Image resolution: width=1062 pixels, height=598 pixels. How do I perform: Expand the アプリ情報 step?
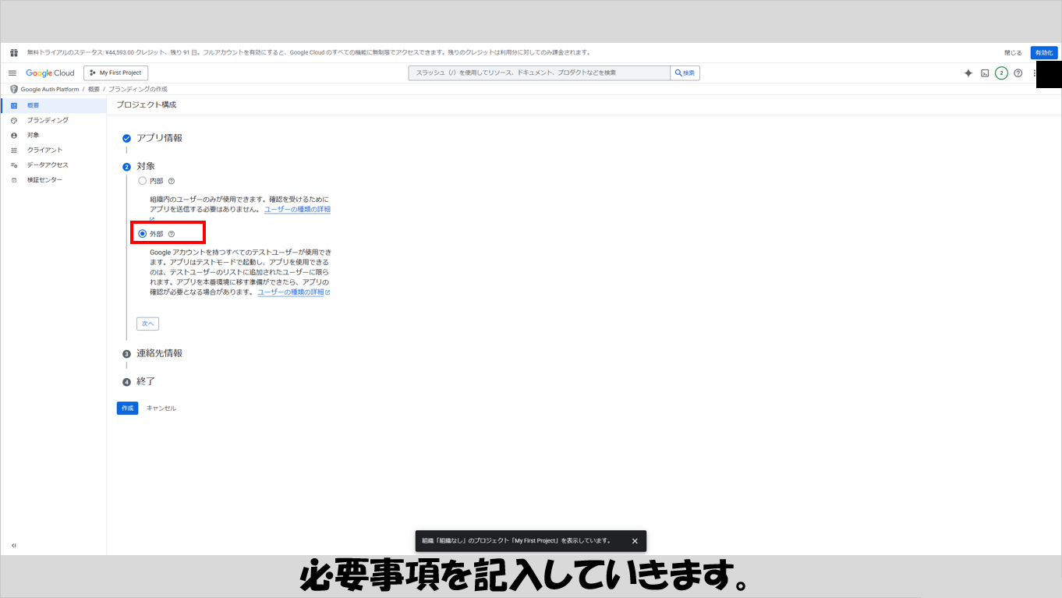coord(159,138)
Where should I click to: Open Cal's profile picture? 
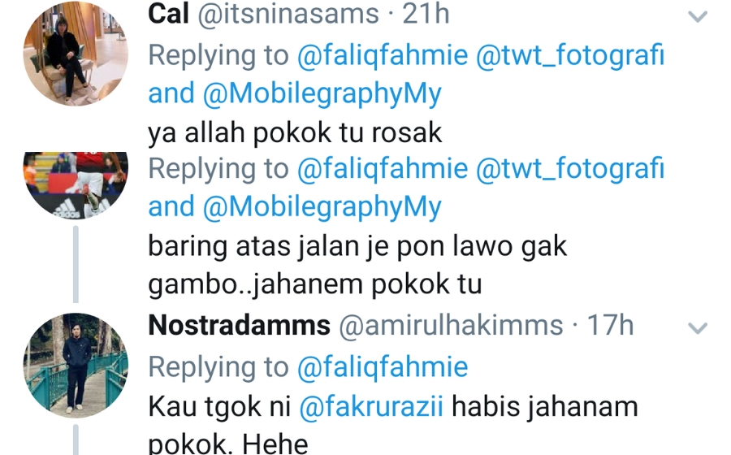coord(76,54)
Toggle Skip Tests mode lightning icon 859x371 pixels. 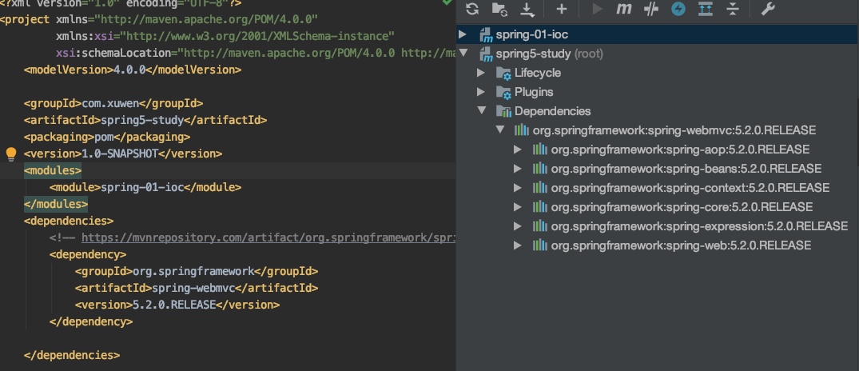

——————————

### WORK TO COMPLETE
Omit every picture while printing the data word for word.

### YOUR RESPONSE
Image resolution: width=1062 pixels, height=598 pixels. How do I perform: Expand the アプリ情報 step?
coord(159,138)
Where should I click to: Open Cal's profile picture? 
coord(76,54)
Toggle Skip Tests mode lightning icon 859x371 pixels. 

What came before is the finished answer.